4Q
- La scelta di double the ball di Milano sui blocchi sulla palla della Virtus è giusta. Fatta bene. Eseguita con gli angoli delle braccia e del corpo corretti. La Virtus “persevera” nel realizzare gli unici canestri che l’Olimpia le concede. Fin dove arrivare a “criticare” un’esecuzione perfetta?
- Shabazz Napier e gli isolamenti contro Alessandro Pajola. Uno spettacolo di difesa, uno spettacolo di attacco.

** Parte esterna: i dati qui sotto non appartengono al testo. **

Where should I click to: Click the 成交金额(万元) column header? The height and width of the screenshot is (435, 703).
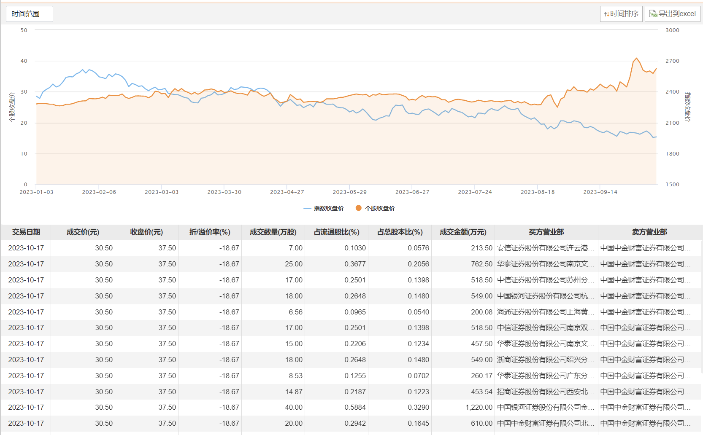[x=463, y=232]
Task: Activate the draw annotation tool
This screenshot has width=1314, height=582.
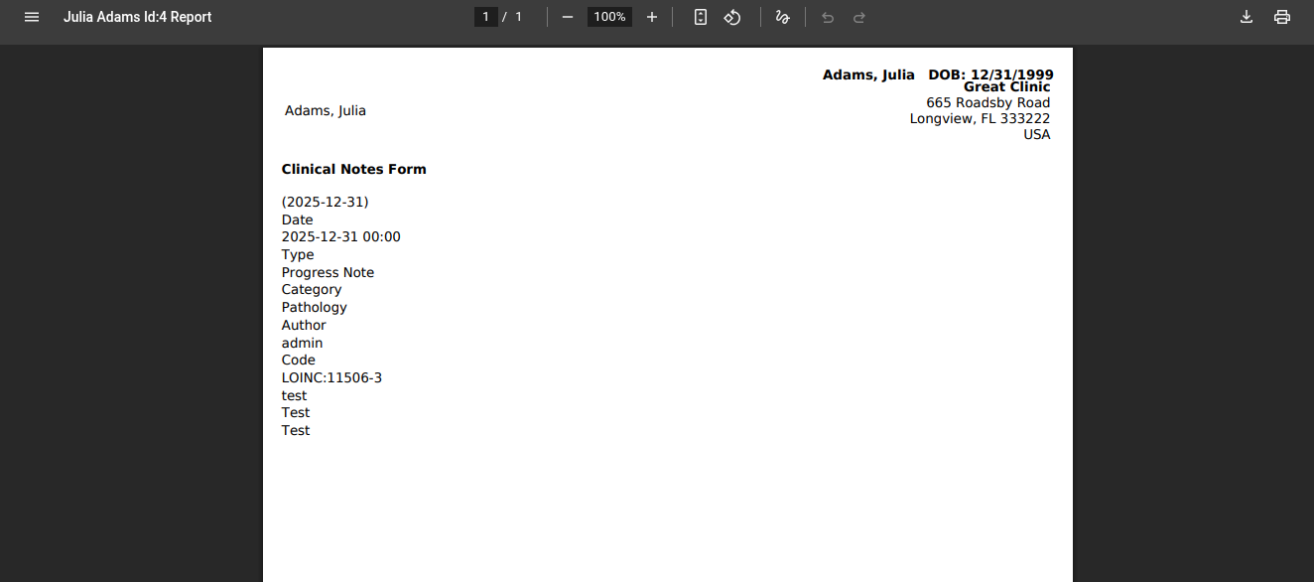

- Bologna non cerca nemmeno di arrivare al ferro, e nonostante quello continua a galleggiare tra i 6 e i 12 punti di vantaggio. Alla prima penetrazione concessa, quella dove ti aspetteresti che si cercasse di assorbire ogni goccia di una sorgente che pensavi un miraggio, ecco la pazienza e la consapevolezza di cercare comunque uno scarico migliore per un extrapass ancora più lucido e una tripla ancora più aperta. Giù il cappello a entrambe.
- Prima conclusione in area della Virtus nel quarto? Un appoggio di Mickey alla terza ricezione consecutiva in area dell’azione, a poco meno di 5′ dal termine. Un secondo tempo, quello di Virtus-Olimpia, inspiegabile a chi abbia visto poca pallacanestro prima di adesso.